On Thursday, the Supreme Court will meet privately to discuss the controversial privacy question of whether the authorities need a court warrant to force mobile phone companies to divulge their customers’ cell site data. This data shows where you were (according to a cell tower) and when you made a call. This information can paint a canvas of one’s whereabouts, yet it’s not constitutionally protected material because it’s viewed as an ordinary business record held by the telcos. Courts have largely interpreted this to mean that the authorities can get the data without probable-cause court warrants.
There are five cases on the high court’s conference list in which cell-site data, obtained without a probable-cause warrant from a judge, was instrumental for the authorities to prosecute for armed robbery, drug running, and illegal possession of weapons. The defendants are asking the court to revisit the so-called third-party doctrine—a legal theory that allows authorities to obtain private information on people if that information is considered a normal business record voluntarily given to and held by a third party. In this case, the data is deemed a business record of the mobile phone companies, which are required to disclose it as part of government investigations.
This third-party doctrine dates to a 1979 Supreme Court case called Smith v. Maryland. That case set the legal framework behind the government’s once-secret phone metadata spying program disclosed by Edward Snowden. To that backdrop, the defendants in the five cases want the justices to answer the question, once and for all, on whether the third-party doctrine should apply to this Digital Age method of warrantless tracking. The high court has remained relatively silent on the issue.
“Mobile phone technology,” an attorney for a convicted armed robber told the high court in a petition, “has outstripped the meaning of Smith.” All of the appeals courts that have ruled on the matter have sided with the government’s contention that the third-party doctrine applies.

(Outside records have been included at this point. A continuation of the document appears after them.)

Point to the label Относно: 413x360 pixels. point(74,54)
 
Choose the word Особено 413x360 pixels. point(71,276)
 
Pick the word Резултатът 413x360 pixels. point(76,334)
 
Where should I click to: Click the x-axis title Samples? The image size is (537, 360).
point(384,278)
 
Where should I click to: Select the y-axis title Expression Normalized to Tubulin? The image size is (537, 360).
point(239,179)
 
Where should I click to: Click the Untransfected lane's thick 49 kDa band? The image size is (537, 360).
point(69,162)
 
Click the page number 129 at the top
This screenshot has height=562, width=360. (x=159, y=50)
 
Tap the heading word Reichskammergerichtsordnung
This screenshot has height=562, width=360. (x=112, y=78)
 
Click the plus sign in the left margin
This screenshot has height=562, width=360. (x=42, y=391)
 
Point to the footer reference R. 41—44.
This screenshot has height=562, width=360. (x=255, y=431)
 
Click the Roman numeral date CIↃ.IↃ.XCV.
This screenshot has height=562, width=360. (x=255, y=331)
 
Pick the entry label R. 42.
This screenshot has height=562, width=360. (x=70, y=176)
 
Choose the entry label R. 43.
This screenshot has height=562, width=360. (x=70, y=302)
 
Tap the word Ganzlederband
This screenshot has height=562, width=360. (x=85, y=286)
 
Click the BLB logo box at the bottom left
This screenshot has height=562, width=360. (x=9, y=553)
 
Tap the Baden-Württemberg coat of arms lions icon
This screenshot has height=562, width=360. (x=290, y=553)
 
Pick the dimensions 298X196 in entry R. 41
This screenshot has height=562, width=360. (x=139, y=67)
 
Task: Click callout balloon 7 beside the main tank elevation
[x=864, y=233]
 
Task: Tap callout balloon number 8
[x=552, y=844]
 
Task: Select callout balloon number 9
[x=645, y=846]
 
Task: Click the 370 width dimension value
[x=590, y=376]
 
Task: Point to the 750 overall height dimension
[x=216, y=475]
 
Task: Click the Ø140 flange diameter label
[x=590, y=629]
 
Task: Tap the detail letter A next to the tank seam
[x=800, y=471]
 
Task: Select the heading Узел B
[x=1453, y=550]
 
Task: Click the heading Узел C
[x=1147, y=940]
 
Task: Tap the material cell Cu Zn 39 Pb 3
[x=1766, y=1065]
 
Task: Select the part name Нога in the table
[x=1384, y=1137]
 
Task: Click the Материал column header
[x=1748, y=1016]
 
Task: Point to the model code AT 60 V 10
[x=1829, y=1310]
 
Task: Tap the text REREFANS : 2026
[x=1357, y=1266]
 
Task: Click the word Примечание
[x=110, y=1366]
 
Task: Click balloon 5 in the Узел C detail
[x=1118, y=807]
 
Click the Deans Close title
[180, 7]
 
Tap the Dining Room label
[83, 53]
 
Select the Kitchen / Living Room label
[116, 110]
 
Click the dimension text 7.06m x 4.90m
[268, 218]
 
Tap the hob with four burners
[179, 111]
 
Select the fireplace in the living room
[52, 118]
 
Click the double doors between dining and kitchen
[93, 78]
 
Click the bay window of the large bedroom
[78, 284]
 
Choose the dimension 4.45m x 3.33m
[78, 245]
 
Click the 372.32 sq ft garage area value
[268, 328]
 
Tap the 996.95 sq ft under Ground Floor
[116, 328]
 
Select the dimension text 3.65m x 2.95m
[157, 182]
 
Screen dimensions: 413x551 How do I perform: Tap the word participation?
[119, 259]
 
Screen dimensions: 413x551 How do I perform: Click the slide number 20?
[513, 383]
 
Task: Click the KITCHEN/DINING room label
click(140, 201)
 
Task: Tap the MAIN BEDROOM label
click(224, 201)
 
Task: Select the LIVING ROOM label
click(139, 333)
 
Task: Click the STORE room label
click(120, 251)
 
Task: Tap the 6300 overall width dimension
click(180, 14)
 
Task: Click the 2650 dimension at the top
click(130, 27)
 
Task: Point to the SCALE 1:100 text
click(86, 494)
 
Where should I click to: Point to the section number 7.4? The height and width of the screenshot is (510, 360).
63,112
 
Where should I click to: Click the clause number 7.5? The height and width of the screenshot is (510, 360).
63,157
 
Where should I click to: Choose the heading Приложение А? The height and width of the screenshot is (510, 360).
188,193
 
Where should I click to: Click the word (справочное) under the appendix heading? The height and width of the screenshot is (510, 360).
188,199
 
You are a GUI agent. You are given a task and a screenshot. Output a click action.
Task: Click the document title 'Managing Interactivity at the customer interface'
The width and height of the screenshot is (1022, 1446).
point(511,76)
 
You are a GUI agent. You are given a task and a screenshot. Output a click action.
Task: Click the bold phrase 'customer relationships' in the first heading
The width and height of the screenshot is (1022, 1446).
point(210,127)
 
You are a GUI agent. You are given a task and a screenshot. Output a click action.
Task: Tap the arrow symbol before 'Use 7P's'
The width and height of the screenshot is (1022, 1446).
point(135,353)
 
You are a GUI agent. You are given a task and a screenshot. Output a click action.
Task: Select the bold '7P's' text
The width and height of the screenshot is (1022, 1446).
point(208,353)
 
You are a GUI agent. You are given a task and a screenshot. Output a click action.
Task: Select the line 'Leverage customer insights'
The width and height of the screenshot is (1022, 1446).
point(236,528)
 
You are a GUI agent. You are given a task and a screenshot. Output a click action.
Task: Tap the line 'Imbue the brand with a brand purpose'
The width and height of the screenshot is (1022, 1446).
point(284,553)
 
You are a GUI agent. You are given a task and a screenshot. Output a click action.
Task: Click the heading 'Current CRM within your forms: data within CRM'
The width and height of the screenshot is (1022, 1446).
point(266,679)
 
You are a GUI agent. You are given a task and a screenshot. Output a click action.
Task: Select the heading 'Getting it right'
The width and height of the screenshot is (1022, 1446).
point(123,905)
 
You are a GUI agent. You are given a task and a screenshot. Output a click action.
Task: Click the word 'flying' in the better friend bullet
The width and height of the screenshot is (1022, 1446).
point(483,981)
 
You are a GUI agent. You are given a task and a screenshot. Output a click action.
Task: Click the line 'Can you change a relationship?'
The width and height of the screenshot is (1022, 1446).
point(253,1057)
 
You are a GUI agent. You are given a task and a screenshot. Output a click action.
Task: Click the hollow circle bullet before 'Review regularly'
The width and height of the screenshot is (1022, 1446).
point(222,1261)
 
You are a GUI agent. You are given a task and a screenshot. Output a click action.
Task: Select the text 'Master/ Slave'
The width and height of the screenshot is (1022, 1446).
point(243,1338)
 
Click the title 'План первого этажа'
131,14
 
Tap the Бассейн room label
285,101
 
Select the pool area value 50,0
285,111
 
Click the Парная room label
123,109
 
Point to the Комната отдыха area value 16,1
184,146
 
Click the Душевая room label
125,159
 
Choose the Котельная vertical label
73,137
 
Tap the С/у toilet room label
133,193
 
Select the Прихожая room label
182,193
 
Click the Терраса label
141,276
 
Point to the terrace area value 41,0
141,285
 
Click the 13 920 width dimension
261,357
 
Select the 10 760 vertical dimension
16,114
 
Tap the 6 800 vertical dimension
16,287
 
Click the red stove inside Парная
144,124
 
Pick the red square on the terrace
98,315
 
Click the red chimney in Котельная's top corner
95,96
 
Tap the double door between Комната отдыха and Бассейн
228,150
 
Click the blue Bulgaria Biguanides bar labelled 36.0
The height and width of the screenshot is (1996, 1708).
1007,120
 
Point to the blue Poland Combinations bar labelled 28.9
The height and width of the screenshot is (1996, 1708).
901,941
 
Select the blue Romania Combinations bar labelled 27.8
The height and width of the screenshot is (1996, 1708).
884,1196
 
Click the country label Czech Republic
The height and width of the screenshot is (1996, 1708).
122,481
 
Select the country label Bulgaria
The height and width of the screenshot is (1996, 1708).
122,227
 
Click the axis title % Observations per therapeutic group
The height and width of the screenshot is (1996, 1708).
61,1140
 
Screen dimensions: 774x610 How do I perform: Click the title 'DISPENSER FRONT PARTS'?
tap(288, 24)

Hence, no warrants are needed because the data is a business record that the telcos may hand over if the government asserts that reasonable grounds exist to believe the data is relevant to an investigation.
The issue comes to a boil before the Supreme Court as cell-site tracking has become extremely important to crime fighting following the justices’ 2012 ruling that a warrant is needed for the authorities to place GPS trackers on vehicles.
Whether the high court will entertain the issue is anybody’s guess, however. It was asked to do so in one case in 2015 and declined. Only one appeals court has sided against the government. But the 4th US Circuit Court of Appeals, at the government’s urging, subsequently switched its position after rehearing the case.
That said, at least one high court justice, Sonia Sotomayor, has called the third-party doctrine:
Ill-suited to the digital age, in which people reveal a great deal of information about themselves to third parties in the course of carrying out mundane tasks. People disclose the phone numbers that they dial or text to their cellular providers; the URLs that they visit and the e-mail addresses with which they correspond to their Internet service providers; and the books, groceries, and medications they purchase to online retailers.
Although Justice Sotomayor wrote this in a concurring opinion in the 2012 GPS case, she has not taken any action on the issue since then.
One case on cell-site data (PDF) the justices will consider at their Thursday private conference concerns two men, one who got a life term and the other who got 14 years.
Last year, the Cincinnati-based 6th US Circuit Court of Appeals unanimously upheld the location data evidence of the two men who were convicted of aiding and abetting a string of robberies. The data placed the men near the robberies of Radio Shack and T-Mobile stores in and around Detroit. The men believed that a probable-cause warrant under the Fourth Amendment was required for the government to access their location data. The appeals court disagreed, and it accepted the legal standard requiring disclosure if the government asserts the data is “relevant and material to an ongoing criminal investigation.”
What’s more, the three-judge court said that if Congress thought Americans should enjoy such a privacy interest, Congress was free to adopt that conclusion. Federal legislation requiring that cell-site data be constitutionally protected and require a probable-cause warrant was introduced in February and has not advanced to a hearing.